# AI 전문가 교육과정 실습 1 - part 2

***
### NLP응용: 토픽 추출
Applied Natrual Language Processing: Topic Modeling

강사: 차미영 교수 (카이스트 전산학부)    
조교: 신민기, 정현규 (카이스트 전산학부)

실습 담당: 신민기 (mingi.shin@kaist.ac.kr)

# BERTopic

* GPU를 사용하기 위해 런타임 > 런타임 유형 변경 > GPU 또는 TPU 선택

In [None]:
!pip install bertopic

In [None]:
import re
import numpy as np
import pandas as pd
from pprint import pprint

from bertopic import BERTopic

# Scikit-learn: Machine learning library
from sklearn.feature_extraction.text import CountVectorizer
from sklearn.feature_extraction.text import TfidfVectorizer
from sklearn.datasets import fetch_20newsgroups

# spacy for lemmatization
import spacy

import matplotlib.pyplot as plt
%matplotlib inline

# NLTK: NLP library
from nltk.tokenize import word_tokenize
from nltk.stem.porter import PorterStemmer
from nltk.corpus import stopwords
from nltk.stem import WordNetLemmatizer

# Enable logging for gensim - optional
import logging
logging.basicConfig(format='%(asctime)s : %(levelname)s : %(message)s', level=logging.ERROR)

import warnings
warnings.filterwarnings("ignore",category=DeprecationWarning)

In [None]:
import nltk
nltk.download('punkt')
nltk.download('stopwords')
nltk.download('wordnet')

# Fidning Topical Clusters with BERTopic

More detailed information: https://maartengr.github.io/BERTopic/index.html

### Load data

20newsgroups data: This dataset is a collection newsgroup documents. The 20 newsgroups collection has become a popular data set for experiments in text applications of machine learning techniques, such as text classification and text clustering.

20newsgroups 데이터셋은 각각 중심 주제를 가진 메일링 리스트에서 교환된 문서의 집합입니다.
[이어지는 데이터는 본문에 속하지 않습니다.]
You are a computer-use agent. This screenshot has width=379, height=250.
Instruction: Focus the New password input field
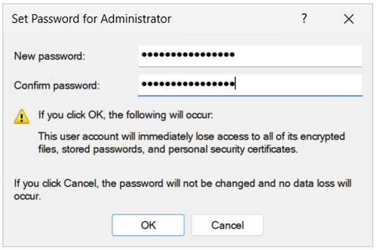[x=250, y=56]
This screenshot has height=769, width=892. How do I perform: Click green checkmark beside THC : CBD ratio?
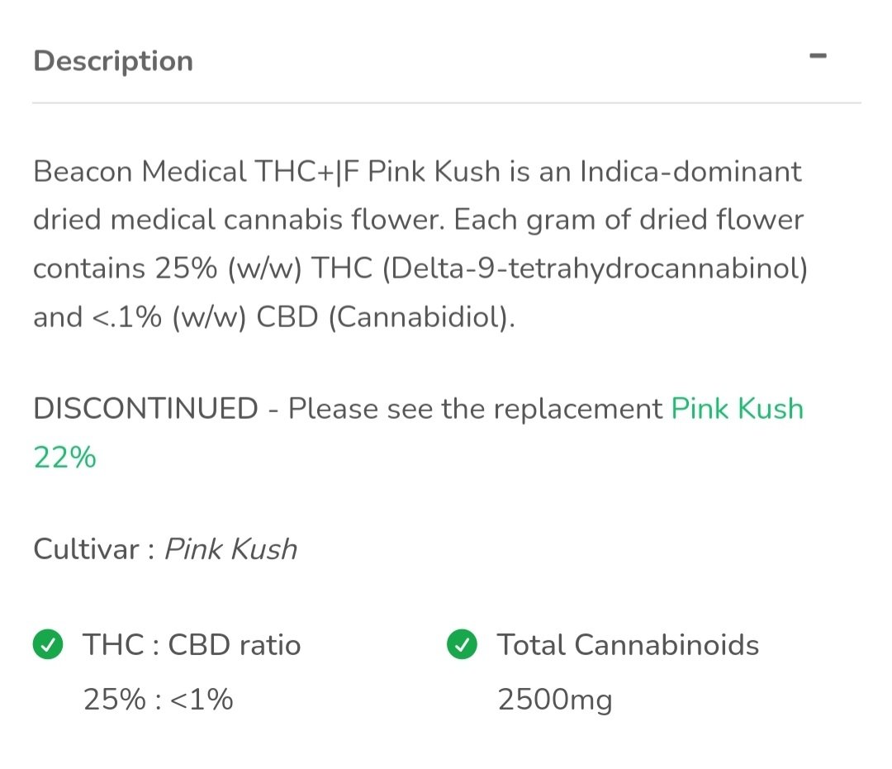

More detailed information: https://www.kaggle.com/crawford/20-newsgroups

In [None]:
dataset = fetch_20newsgroups(shuffle=True,
                            random_state=32,
                            remove=('headers', 'footers', 'qutes'))

In [None]:
news_df = pd.DataFrame({'News': dataset.data,
                       'Target': dataset.target})
news_df['Target_name'] = news_df['Target'].apply(lambda x: dataset.target_names[x])
news_df

### Preprocessing

In [None]:
data = news_df.News.values.tolist()

# Remove Emails
data = [re.sub('\S*@\S*\s?', '', sent) for sent in data]

# Remove new line characters
data = [re.sub('\s+', ' ', sent) for sent in data]

# Remove distracting single quotes
data = [re.sub("\'", "", sent) for sent in data]

In [None]:
print(data[:1])

### Build BERTopic

In [None]:
bertopic_model = BERTopic(language='english', top_n_words=10, n_gram_range=(1, 1), min_topic_size=10)

In [None]:
topics, probs = bertopic_model.fit_transform(data)

### Result

In [None]:
bertopic_model.get_topic_info()

### Visualization

In [None]:
# Visualize the topics
bertopic_model.visualize_topics()

In [None]:
bertopic_model.visualize_hierarchy(top_n_topics=50)

+ 토픽의 개수는 어떻게 정해지는 것일까? 어떻게 원하는 개수의 토픽을 얻을 수 있을까?
+ BERTopic는 BERT와 같은 언어 모델을 활용한다. LDA와 다르게 stopwords 제거, 문장부호 제거 등 전처리를 하지 않은 이유를 그와 연관지어 생각해 보자.